> Records from a pointing dataset:
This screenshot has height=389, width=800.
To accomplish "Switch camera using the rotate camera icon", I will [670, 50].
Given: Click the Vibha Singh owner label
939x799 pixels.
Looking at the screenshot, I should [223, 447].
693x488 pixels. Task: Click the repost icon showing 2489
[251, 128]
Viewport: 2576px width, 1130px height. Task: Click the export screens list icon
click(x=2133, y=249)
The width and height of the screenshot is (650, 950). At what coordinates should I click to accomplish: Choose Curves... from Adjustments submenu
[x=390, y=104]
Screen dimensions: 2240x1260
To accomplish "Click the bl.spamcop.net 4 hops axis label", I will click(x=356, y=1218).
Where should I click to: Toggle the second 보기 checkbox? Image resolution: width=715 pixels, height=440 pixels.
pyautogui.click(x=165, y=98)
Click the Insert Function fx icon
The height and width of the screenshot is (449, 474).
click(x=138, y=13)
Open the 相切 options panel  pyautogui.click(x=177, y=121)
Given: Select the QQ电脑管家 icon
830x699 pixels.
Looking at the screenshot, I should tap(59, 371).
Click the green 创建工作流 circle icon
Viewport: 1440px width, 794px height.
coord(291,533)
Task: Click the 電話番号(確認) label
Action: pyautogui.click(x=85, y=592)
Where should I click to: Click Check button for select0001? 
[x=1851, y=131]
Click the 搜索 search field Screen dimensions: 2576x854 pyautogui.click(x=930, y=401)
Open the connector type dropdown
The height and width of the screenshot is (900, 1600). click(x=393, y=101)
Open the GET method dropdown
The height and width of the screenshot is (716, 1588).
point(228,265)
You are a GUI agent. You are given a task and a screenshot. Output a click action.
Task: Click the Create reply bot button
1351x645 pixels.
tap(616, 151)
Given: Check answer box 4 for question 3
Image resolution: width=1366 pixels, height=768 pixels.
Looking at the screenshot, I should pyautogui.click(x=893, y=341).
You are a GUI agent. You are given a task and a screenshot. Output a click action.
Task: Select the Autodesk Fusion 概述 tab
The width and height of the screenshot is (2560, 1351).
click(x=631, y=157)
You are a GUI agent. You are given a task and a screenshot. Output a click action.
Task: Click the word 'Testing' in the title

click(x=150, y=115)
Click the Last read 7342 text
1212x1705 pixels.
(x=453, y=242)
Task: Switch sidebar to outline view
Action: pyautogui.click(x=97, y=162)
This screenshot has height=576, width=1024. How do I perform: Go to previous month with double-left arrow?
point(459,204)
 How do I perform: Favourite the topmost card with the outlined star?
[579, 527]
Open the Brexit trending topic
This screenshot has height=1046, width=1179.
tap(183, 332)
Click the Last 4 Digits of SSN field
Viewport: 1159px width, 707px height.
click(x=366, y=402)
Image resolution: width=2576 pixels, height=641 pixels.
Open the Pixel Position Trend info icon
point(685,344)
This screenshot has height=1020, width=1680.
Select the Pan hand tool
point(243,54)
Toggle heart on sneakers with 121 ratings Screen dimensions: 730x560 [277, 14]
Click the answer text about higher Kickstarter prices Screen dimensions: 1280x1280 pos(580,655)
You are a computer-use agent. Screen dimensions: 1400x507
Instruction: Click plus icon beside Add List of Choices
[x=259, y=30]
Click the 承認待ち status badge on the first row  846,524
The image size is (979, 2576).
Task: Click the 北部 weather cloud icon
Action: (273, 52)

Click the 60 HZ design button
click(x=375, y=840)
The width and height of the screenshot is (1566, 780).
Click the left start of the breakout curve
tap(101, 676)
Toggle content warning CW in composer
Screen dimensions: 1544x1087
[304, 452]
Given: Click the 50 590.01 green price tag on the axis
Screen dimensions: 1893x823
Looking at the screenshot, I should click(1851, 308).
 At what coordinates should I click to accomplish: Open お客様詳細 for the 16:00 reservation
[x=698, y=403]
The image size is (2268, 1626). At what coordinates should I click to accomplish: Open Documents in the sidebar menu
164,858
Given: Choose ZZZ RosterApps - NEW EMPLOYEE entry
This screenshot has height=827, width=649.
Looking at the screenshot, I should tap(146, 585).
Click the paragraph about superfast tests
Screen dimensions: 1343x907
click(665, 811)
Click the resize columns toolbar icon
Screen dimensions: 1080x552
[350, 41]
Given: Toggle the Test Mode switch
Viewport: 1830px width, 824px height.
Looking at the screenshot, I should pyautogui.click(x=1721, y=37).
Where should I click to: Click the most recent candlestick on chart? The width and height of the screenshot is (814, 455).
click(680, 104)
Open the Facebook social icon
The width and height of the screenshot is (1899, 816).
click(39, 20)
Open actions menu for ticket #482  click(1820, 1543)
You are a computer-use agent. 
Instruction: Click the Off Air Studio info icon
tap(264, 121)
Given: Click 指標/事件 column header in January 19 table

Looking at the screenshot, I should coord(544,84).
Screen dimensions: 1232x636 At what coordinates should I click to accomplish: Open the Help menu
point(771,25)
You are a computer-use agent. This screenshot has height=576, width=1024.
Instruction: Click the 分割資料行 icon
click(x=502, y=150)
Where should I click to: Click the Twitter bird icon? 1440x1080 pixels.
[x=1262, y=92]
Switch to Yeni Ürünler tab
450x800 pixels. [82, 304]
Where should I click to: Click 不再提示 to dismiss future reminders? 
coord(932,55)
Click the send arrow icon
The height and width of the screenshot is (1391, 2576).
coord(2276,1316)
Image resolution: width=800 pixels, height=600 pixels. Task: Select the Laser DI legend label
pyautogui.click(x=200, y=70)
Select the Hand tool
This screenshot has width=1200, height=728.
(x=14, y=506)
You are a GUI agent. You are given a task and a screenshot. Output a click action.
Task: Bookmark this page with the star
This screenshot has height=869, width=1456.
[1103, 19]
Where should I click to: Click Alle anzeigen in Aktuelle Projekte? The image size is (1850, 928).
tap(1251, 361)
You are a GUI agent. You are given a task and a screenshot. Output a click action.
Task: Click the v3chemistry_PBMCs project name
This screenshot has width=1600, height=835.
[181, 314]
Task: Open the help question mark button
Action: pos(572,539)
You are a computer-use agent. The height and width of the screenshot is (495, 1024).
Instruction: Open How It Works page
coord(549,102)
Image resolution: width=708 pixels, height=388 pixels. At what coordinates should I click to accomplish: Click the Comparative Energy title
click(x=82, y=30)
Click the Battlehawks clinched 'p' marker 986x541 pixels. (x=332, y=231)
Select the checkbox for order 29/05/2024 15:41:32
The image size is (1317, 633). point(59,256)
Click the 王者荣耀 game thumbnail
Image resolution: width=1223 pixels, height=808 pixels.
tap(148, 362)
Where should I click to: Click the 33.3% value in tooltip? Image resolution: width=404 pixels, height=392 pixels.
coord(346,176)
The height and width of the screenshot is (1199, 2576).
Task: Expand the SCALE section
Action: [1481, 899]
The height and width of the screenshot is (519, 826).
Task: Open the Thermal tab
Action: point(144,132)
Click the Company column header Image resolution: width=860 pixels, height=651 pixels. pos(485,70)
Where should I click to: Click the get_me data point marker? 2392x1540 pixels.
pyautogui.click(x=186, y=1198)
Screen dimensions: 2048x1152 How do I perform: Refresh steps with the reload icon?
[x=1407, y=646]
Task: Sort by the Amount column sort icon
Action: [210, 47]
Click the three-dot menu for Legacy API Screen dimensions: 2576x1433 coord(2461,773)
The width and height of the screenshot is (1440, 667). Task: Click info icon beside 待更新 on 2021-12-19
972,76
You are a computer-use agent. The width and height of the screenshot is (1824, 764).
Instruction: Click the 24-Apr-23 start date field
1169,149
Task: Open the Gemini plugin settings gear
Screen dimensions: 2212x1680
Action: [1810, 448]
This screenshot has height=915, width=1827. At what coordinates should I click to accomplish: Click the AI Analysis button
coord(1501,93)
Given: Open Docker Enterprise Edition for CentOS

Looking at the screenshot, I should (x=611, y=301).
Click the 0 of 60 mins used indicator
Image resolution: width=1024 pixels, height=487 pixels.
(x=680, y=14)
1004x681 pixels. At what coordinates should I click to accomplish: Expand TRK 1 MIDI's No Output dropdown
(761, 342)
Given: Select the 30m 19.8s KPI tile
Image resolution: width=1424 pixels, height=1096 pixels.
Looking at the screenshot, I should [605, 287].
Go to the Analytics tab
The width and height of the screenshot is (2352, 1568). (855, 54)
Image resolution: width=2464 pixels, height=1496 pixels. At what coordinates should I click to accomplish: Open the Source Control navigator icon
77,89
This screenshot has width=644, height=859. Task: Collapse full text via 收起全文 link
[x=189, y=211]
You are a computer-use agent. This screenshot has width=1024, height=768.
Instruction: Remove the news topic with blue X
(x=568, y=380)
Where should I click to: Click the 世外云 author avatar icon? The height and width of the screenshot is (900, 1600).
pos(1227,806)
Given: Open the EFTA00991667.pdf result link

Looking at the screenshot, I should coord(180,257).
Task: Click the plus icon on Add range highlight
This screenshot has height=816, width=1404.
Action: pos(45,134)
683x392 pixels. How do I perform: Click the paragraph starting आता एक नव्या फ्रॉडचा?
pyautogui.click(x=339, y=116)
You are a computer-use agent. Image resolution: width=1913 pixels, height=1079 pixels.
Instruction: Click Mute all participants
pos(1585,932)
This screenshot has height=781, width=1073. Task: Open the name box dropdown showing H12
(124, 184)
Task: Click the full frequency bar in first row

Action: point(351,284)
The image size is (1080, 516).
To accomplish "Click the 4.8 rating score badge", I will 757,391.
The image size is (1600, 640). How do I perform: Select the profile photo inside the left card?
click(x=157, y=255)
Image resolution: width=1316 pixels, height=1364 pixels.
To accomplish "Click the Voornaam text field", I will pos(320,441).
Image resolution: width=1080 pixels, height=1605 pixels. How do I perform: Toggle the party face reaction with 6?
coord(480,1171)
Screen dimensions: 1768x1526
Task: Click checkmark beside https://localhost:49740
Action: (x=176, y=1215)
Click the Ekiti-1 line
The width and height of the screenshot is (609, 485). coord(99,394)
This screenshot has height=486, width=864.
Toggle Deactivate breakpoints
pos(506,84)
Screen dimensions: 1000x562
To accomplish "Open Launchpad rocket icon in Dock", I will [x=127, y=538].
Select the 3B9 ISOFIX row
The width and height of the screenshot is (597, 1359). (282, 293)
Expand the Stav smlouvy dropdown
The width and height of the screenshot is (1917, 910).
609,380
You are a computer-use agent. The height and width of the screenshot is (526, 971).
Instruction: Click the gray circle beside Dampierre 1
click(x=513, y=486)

> What is expected: Give the items from the line containing "Click the 60 HZ design button" through the line containing "tap(264, 121)" as a numbered list, leaving out blank lines.

> Written response:
1. Click the 60 HZ design button
2. click(x=375, y=840)
3. The width and height of the screenshot is (1566, 780).
4. Click the left start of the breakout curve
5. tap(101, 676)
6. Toggle content warning CW in composer
7. Screen dimensions: 1544x1087
8. [304, 452]
9. Given: Click the 50 590.01 green price tag on the axis
10. Screen dimensions: 1893x823
11. Looking at the screenshot, I should click(1851, 308).
12.  At what coordinates should I click to accomplish: Open お客様詳細 for the 16:00 reservation
13. [x=698, y=403]
14. The image size is (2268, 1626). At what coordinates should I click to accomplish: Open Documents in the sidebar menu
15. 164,858
16. Given: Choose ZZZ RosterApps - NEW EMPLOYEE entry
17. This screenshot has height=827, width=649.
18. Looking at the screenshot, I should tap(146, 585).
19. Click the paragraph about superfast tests
20. Screen dimensions: 1343x907
21. click(665, 811)
22. Click the resize columns toolbar icon
23. Screen dimensions: 1080x552
24. [350, 41]
25. Given: Toggle the Test Mode switch
26. Viewport: 1830px width, 824px height.
27. Looking at the screenshot, I should pyautogui.click(x=1721, y=37).
28. Where should I click to: Click the most recent candlestick on chart? The width and height of the screenshot is (814, 455).
29. click(680, 104)
30. Open the Facebook social icon
31. The width and height of the screenshot is (1899, 816).
32. click(39, 20)
33. Open actions menu for ticket #482  click(1820, 1543)
34. You are a computer-use agent. 
35. Instruction: Click the Off Air Studio info icon
36. tap(264, 121)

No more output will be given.